• _Required work_:
Nothing but the data, repeated exactly, belongs in the answer.

• _Data records_:
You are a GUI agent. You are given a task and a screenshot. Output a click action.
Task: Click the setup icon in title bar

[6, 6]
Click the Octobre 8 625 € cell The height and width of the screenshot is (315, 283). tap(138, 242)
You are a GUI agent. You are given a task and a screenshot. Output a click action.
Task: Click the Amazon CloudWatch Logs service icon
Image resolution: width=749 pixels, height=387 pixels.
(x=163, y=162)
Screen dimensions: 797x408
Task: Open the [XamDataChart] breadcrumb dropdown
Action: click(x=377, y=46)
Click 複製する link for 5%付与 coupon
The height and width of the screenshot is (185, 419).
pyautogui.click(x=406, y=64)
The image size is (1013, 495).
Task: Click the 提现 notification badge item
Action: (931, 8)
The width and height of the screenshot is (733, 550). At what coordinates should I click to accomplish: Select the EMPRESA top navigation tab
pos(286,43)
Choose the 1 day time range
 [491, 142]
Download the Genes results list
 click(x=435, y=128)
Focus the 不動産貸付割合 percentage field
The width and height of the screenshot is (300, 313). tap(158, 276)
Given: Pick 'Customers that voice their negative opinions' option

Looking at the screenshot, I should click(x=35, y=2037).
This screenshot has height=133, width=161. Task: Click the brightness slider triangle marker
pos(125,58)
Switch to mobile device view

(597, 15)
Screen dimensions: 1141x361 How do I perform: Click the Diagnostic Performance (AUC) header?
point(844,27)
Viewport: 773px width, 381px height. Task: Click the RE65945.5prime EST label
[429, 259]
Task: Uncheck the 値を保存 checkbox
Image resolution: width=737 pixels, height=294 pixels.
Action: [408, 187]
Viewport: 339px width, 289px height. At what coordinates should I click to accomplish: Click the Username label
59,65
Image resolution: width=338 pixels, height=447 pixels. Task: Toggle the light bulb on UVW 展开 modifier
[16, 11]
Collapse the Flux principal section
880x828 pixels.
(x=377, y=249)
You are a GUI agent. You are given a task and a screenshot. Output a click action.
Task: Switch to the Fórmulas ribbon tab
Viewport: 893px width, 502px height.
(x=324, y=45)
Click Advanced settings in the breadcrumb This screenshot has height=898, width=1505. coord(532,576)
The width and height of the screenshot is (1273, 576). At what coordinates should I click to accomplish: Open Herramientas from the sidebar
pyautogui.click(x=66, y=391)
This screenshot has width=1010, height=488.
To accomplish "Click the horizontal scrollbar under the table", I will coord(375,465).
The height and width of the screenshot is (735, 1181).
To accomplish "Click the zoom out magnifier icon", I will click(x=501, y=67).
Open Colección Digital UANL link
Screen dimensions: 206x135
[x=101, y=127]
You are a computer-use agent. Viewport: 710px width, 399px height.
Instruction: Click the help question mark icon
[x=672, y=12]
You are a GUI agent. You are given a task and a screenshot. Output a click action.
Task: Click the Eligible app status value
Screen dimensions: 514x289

• _Response below_:
You are a GUI agent. You are given a task and a screenshot. Output a click action.
Task: Click the setup icon in title bar

[6, 6]
Click the Octobre 8 625 € cell The height and width of the screenshot is (315, 283). tap(138, 242)
You are a GUI agent. You are given a task and a screenshot. Output a click action.
Task: Click the Amazon CloudWatch Logs service icon
Image resolution: width=749 pixels, height=387 pixels.
(x=163, y=162)
Screen dimensions: 797x408
Task: Open the [XamDataChart] breadcrumb dropdown
Action: click(x=377, y=46)
Click 複製する link for 5%付与 coupon
The height and width of the screenshot is (185, 419).
pyautogui.click(x=406, y=64)
The image size is (1013, 495).
Task: Click the 提现 notification badge item
Action: (931, 8)
The width and height of the screenshot is (733, 550). At what coordinates should I click to accomplish: Select the EMPRESA top navigation tab
pos(286,43)
Choose the 1 day time range
 [491, 142]
Download the Genes results list
 click(x=435, y=128)
Focus the 不動産貸付割合 percentage field
The width and height of the screenshot is (300, 313). tap(158, 276)
Given: Pick 'Customers that voice their negative opinions' option

Looking at the screenshot, I should click(x=35, y=2037).
This screenshot has height=133, width=161. Task: Click the brightness slider triangle marker
pos(125,58)
Switch to mobile device view

(597, 15)
Screen dimensions: 1141x361 How do I perform: Click the Diagnostic Performance (AUC) header?
point(844,27)
Viewport: 773px width, 381px height. Task: Click the RE65945.5prime EST label
[429, 259]
Task: Uncheck the 値を保存 checkbox
Image resolution: width=737 pixels, height=294 pixels.
Action: [408, 187]
Viewport: 339px width, 289px height. At what coordinates should I click to accomplish: Click the Username label
59,65
Image resolution: width=338 pixels, height=447 pixels. Task: Toggle the light bulb on UVW 展开 modifier
[16, 11]
Collapse the Flux principal section
880x828 pixels.
(x=377, y=249)
You are a GUI agent. You are given a task and a screenshot. Output a click action.
Task: Switch to the Fórmulas ribbon tab
Viewport: 893px width, 502px height.
(x=324, y=45)
Click Advanced settings in the breadcrumb This screenshot has height=898, width=1505. coord(532,576)
The width and height of the screenshot is (1273, 576). At what coordinates should I click to accomplish: Open Herramientas from the sidebar
pyautogui.click(x=66, y=391)
This screenshot has width=1010, height=488.
To accomplish "Click the horizontal scrollbar under the table", I will coord(375,465).
The height and width of the screenshot is (735, 1181).
To accomplish "Click the zoom out magnifier icon", I will click(x=501, y=67).
Open Colección Digital UANL link
Screen dimensions: 206x135
[x=101, y=127]
You are a computer-use agent. Viewport: 710px width, 399px height.
Instruction: Click the help question mark icon
[x=672, y=12]
You are a GUI agent. You are given a task and a screenshot. Output a click action.
Task: Click the Eligible app status value
Screen dimensions: 514x289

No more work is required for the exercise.